* What you need to do *
Without omitting anything, copy the data exactly.

___ Exercise materials ___

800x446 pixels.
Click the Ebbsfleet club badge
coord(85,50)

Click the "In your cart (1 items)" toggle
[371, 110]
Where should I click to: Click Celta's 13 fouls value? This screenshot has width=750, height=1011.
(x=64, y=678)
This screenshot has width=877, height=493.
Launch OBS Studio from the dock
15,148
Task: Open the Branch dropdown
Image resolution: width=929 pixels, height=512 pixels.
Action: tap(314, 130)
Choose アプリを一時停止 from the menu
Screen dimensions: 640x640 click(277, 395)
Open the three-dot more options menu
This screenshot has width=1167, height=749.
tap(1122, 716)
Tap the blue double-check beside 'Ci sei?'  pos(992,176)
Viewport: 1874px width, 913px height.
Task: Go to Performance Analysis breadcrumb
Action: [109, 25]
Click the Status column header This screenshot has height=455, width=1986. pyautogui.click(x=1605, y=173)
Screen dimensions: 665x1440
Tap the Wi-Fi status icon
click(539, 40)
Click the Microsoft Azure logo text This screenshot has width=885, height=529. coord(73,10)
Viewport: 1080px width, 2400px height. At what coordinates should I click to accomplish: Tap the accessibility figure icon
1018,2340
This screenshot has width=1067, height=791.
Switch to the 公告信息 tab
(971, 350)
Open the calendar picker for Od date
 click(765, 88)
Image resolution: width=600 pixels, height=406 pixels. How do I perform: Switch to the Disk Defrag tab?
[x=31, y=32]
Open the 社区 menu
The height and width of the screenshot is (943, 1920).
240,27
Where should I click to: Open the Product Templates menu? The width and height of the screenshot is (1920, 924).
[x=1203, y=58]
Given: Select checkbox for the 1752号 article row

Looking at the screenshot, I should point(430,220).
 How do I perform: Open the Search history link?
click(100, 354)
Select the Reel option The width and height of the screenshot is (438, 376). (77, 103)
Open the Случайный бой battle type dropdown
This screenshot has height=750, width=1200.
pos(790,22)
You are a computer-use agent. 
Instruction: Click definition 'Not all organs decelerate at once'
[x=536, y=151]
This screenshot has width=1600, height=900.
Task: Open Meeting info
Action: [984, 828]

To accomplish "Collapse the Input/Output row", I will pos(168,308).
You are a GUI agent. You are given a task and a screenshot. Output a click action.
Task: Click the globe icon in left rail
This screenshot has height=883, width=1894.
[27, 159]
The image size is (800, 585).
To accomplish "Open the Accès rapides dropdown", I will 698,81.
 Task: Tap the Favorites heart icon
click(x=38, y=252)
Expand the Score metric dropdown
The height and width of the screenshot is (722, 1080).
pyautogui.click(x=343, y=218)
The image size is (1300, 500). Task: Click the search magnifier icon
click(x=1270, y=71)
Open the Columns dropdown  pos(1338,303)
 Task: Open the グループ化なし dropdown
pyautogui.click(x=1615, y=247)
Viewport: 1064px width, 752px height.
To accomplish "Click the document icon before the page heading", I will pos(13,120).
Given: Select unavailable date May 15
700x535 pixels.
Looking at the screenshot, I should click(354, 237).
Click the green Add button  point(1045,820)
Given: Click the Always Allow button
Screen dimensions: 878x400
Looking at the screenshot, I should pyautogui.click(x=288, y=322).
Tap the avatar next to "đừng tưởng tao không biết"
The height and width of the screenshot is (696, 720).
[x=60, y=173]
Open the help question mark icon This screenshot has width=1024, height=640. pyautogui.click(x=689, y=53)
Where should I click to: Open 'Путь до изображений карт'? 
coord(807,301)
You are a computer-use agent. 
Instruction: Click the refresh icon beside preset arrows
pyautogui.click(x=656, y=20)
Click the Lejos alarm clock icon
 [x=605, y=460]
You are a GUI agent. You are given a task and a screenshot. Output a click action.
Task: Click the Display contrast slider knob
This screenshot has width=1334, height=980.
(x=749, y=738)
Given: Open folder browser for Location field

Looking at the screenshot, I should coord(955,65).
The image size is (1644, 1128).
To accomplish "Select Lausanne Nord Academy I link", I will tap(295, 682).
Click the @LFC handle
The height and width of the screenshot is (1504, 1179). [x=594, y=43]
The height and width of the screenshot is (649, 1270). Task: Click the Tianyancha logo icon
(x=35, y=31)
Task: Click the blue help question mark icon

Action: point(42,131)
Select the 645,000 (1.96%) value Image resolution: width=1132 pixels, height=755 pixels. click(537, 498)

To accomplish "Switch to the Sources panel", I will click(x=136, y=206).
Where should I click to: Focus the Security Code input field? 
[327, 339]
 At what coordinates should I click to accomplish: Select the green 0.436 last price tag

___

* Answer area *
800x446 pixels.
Click the Ebbsfleet club badge
coord(85,50)

Click the "In your cart (1 items)" toggle
[371, 110]
Where should I click to: Click Celta's 13 fouls value? This screenshot has width=750, height=1011.
(x=64, y=678)
This screenshot has width=877, height=493.
Launch OBS Studio from the dock
15,148
Task: Open the Branch dropdown
Image resolution: width=929 pixels, height=512 pixels.
Action: tap(314, 130)
Choose アプリを一時停止 from the menu
Screen dimensions: 640x640 click(277, 395)
Open the three-dot more options menu
This screenshot has width=1167, height=749.
tap(1122, 716)
Tap the blue double-check beside 'Ci sei?'  pos(992,176)
Viewport: 1874px width, 913px height.
Task: Go to Performance Analysis breadcrumb
Action: [109, 25]
Click the Status column header This screenshot has height=455, width=1986. pyautogui.click(x=1605, y=173)
Screen dimensions: 665x1440
Tap the Wi-Fi status icon
click(539, 40)
Click the Microsoft Azure logo text This screenshot has width=885, height=529. coord(73,10)
Viewport: 1080px width, 2400px height. At what coordinates should I click to accomplish: Tap the accessibility figure icon
1018,2340
This screenshot has width=1067, height=791.
Switch to the 公告信息 tab
(971, 350)
Open the calendar picker for Od date
 click(765, 88)
Image resolution: width=600 pixels, height=406 pixels. How do I perform: Switch to the Disk Defrag tab?
[x=31, y=32]
Open the 社区 menu
The height and width of the screenshot is (943, 1920).
240,27
Where should I click to: Open the Product Templates menu? The width and height of the screenshot is (1920, 924).
[x=1203, y=58]
Given: Select checkbox for the 1752号 article row

Looking at the screenshot, I should point(430,220).
 How do I perform: Open the Search history link?
click(100, 354)
Select the Reel option The width and height of the screenshot is (438, 376). (77, 103)
Open the Случайный бой battle type dropdown
This screenshot has height=750, width=1200.
pos(790,22)
You are a computer-use agent. 
Instruction: Click definition 'Not all organs decelerate at once'
[x=536, y=151]
This screenshot has width=1600, height=900.
Task: Open Meeting info
Action: [984, 828]

To accomplish "Collapse the Input/Output row", I will pos(168,308).
You are a GUI agent. You are given a task and a screenshot. Output a click action.
Task: Click the globe icon in left rail
This screenshot has height=883, width=1894.
[27, 159]
The image size is (800, 585).
To accomplish "Open the Accès rapides dropdown", I will 698,81.
 Task: Tap the Favorites heart icon
click(x=38, y=252)
Expand the Score metric dropdown
The height and width of the screenshot is (722, 1080).
pyautogui.click(x=343, y=218)
The image size is (1300, 500). Task: Click the search magnifier icon
click(x=1270, y=71)
Open the Columns dropdown  pos(1338,303)
 Task: Open the グループ化なし dropdown
pyautogui.click(x=1615, y=247)
Viewport: 1064px width, 752px height.
To accomplish "Click the document icon before the page heading", I will pos(13,120).
Given: Select unavailable date May 15
700x535 pixels.
Looking at the screenshot, I should click(354, 237).
Click the green Add button  point(1045,820)
Given: Click the Always Allow button
Screen dimensions: 878x400
Looking at the screenshot, I should pyautogui.click(x=288, y=322).
Tap the avatar next to "đừng tưởng tao không biết"
The height and width of the screenshot is (696, 720).
[x=60, y=173]
Open the help question mark icon This screenshot has width=1024, height=640. pyautogui.click(x=689, y=53)
Where should I click to: Open 'Путь до изображений карт'? 
coord(807,301)
You are a computer-use agent. 
Instruction: Click the refresh icon beside preset arrows
pyautogui.click(x=656, y=20)
Click the Lejos alarm clock icon
 [x=605, y=460]
You are a GUI agent. You are given a task and a screenshot. Output a click action.
Task: Click the Display contrast slider knob
This screenshot has width=1334, height=980.
(x=749, y=738)
Given: Open folder browser for Location field

Looking at the screenshot, I should coord(955,65).
The image size is (1644, 1128).
To accomplish "Select Lausanne Nord Academy I link", I will tap(295, 682).
Click the @LFC handle
The height and width of the screenshot is (1504, 1179). [x=594, y=43]
The height and width of the screenshot is (649, 1270). Task: Click the Tianyancha logo icon
(x=35, y=31)
Task: Click the blue help question mark icon

Action: point(42,131)
Select the 645,000 (1.96%) value Image resolution: width=1132 pixels, height=755 pixels. click(537, 498)

To accomplish "Switch to the Sources panel", I will click(x=136, y=206).
Where should I click to: Focus the Security Code input field? 
[327, 339]
 At what coordinates should I click to accomplish: Select the green 0.436 last price tag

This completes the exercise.